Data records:

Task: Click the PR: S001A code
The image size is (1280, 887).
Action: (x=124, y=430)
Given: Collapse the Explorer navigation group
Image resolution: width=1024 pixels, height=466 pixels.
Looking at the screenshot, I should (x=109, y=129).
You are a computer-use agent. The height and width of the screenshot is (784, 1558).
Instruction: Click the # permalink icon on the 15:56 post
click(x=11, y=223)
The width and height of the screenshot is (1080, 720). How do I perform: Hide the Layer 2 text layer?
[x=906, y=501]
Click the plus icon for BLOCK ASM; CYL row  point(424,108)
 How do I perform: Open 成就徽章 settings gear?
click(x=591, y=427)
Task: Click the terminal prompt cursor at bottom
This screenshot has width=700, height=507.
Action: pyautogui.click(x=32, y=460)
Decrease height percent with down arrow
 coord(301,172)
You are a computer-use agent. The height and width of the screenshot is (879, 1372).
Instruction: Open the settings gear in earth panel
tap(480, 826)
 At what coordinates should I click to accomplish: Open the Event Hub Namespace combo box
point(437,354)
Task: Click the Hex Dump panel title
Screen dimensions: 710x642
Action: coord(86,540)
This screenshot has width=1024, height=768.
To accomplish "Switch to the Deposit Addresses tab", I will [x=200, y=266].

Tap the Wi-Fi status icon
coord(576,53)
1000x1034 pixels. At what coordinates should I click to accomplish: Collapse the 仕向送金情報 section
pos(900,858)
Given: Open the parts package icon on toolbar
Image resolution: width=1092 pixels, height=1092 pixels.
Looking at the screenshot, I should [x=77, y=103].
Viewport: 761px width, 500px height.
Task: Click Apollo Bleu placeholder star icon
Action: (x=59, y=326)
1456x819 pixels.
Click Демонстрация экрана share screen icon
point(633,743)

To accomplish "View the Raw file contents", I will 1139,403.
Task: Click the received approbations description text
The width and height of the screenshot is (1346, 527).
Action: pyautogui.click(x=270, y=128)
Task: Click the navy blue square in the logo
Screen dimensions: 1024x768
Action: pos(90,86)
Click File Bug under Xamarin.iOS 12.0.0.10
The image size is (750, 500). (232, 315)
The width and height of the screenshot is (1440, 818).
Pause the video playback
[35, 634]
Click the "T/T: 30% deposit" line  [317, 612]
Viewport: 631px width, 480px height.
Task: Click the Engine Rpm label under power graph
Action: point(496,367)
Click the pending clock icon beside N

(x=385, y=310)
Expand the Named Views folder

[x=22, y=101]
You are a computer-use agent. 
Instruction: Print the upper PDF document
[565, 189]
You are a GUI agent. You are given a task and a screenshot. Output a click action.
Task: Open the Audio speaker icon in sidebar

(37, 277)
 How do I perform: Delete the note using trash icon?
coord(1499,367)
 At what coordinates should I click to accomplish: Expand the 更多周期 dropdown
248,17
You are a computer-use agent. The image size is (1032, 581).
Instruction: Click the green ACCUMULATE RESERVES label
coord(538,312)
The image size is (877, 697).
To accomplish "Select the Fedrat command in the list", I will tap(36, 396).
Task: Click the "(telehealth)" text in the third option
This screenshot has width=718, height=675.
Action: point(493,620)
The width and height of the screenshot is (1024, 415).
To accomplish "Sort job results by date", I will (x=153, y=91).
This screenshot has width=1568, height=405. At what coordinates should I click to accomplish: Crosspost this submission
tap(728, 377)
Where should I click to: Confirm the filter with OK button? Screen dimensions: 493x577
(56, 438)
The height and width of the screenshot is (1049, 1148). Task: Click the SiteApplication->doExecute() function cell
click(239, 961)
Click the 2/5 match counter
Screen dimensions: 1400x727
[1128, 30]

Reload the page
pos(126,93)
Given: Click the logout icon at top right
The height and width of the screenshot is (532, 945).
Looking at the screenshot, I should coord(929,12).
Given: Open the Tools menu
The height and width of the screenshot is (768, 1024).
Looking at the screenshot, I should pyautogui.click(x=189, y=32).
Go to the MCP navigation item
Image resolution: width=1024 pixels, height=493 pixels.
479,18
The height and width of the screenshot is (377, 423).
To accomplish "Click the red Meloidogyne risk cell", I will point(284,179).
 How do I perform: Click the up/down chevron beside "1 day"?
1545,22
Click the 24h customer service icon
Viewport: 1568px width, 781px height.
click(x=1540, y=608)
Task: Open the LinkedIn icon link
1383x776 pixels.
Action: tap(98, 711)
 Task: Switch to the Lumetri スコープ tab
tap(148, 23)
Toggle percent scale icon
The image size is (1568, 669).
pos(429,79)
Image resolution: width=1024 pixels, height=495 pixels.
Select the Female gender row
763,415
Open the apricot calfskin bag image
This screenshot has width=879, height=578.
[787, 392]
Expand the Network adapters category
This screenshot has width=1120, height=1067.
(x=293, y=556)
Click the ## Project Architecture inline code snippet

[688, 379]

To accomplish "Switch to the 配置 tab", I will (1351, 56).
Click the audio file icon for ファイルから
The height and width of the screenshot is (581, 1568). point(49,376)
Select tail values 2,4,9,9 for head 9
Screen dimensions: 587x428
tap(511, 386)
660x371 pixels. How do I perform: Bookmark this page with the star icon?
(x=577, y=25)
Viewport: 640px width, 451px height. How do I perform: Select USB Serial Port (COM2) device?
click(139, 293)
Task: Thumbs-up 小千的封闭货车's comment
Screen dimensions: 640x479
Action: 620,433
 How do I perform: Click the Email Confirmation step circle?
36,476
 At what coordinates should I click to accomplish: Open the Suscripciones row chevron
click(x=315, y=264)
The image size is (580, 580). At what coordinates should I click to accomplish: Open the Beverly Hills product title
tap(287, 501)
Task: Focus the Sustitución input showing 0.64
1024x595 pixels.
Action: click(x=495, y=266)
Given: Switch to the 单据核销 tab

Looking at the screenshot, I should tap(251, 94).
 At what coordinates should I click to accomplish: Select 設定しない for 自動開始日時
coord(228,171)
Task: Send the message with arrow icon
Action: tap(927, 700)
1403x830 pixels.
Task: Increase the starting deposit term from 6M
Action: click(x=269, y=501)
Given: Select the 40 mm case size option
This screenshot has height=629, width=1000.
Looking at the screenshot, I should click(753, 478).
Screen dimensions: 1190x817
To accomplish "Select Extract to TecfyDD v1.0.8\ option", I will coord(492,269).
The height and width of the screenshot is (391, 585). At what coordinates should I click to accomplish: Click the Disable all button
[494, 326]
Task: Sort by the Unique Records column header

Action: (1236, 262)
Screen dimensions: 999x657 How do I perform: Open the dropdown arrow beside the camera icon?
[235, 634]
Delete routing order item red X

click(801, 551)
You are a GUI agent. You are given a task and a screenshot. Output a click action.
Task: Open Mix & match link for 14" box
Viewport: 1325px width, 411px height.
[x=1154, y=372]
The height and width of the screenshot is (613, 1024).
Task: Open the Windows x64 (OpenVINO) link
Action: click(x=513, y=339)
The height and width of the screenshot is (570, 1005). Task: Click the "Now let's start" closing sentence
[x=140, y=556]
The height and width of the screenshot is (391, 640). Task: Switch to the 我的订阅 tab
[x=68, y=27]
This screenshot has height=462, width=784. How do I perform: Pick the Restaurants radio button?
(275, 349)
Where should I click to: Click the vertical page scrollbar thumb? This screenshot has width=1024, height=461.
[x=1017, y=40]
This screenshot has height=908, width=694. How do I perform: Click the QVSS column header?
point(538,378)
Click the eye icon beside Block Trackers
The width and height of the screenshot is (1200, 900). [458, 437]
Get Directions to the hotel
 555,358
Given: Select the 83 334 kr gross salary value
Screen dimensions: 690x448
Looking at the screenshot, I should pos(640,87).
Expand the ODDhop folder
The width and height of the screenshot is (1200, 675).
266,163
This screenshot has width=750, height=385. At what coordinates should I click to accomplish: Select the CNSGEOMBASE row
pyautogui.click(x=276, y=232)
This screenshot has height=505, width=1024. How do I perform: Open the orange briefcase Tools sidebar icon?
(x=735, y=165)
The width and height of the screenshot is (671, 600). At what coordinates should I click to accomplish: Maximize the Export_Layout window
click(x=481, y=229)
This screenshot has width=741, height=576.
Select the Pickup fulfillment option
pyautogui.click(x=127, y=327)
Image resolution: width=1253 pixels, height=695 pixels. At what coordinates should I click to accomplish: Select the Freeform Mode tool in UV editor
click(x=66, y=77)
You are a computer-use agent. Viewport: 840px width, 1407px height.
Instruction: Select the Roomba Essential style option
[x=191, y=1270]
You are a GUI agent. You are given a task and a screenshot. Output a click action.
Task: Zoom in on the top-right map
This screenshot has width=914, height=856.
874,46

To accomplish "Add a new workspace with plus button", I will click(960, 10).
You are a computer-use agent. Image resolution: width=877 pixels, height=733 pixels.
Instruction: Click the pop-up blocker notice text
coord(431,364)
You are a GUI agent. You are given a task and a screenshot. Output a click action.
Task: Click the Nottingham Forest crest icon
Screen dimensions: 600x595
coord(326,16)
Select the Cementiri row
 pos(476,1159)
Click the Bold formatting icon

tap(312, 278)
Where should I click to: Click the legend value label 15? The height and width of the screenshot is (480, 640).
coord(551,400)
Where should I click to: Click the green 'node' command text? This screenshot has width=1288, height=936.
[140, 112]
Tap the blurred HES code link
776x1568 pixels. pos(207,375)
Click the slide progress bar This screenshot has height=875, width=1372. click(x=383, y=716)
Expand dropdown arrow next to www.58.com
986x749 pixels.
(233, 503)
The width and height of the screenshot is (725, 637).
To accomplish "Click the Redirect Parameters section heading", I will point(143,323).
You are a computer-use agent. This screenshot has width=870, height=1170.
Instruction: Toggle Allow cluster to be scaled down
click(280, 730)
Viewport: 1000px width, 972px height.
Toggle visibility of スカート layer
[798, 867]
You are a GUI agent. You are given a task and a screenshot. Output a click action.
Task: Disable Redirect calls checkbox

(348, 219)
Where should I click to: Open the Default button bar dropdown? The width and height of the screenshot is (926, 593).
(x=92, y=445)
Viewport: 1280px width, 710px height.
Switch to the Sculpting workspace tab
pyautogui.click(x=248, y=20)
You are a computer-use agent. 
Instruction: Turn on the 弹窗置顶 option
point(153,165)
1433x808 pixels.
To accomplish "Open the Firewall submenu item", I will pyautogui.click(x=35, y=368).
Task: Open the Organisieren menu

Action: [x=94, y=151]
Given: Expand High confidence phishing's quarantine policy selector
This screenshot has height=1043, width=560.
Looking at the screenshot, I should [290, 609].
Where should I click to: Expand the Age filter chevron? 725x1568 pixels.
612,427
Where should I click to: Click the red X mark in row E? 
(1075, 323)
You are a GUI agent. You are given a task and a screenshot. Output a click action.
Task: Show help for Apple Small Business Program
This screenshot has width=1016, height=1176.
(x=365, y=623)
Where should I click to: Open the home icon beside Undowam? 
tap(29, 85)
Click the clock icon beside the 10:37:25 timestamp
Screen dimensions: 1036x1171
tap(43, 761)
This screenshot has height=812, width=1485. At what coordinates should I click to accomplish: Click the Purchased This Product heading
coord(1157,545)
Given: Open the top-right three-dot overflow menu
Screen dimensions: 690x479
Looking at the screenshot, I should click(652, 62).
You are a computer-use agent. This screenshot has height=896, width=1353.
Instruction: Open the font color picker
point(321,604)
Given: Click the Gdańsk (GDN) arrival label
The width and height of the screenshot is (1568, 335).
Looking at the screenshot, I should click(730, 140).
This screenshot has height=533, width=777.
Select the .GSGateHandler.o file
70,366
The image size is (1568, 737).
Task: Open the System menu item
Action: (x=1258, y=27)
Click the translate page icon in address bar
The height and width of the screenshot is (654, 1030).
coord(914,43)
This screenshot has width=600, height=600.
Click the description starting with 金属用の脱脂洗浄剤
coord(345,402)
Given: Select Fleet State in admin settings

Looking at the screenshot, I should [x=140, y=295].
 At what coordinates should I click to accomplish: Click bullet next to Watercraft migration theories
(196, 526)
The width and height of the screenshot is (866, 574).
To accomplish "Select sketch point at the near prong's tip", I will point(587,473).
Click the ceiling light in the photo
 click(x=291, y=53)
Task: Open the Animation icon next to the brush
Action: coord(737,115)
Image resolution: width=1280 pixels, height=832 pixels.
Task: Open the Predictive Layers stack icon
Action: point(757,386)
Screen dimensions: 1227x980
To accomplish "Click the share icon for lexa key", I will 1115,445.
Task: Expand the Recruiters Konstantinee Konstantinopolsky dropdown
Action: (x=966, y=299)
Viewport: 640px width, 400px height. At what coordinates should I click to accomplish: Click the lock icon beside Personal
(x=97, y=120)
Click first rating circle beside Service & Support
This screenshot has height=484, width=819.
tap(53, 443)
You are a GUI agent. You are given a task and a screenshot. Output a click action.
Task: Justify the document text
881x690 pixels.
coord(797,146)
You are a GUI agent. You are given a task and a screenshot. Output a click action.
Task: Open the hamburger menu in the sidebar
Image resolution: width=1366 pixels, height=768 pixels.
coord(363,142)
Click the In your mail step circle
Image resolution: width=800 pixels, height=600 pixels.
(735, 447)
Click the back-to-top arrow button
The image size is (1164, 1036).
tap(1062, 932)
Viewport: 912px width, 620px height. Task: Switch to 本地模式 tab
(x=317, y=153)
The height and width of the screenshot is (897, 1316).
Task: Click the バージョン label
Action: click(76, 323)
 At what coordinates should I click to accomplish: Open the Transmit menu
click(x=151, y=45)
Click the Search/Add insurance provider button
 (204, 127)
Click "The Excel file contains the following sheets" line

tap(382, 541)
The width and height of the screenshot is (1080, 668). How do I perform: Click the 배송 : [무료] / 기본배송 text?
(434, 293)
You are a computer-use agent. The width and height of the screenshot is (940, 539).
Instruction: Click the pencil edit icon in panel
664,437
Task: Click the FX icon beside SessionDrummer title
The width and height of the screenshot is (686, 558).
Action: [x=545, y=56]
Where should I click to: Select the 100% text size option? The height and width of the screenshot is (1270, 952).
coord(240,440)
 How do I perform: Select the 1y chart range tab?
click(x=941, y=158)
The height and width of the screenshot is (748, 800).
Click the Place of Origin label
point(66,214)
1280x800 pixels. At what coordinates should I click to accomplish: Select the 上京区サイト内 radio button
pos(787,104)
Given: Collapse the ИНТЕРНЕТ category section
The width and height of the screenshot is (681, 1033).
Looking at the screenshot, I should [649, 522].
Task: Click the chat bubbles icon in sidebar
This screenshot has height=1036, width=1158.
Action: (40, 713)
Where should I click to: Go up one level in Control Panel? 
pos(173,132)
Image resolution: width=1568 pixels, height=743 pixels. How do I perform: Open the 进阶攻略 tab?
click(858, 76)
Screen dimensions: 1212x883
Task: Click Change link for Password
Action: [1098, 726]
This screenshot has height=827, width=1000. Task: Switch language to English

**The task:** Your answer should be the lines of the records that include the word "plus".

**Exercise answer:**
Click the plus icon for BLOCK ASM; CYL row  point(424,108)
To accomplish "Add a new workspace with plus button", I will click(960, 10).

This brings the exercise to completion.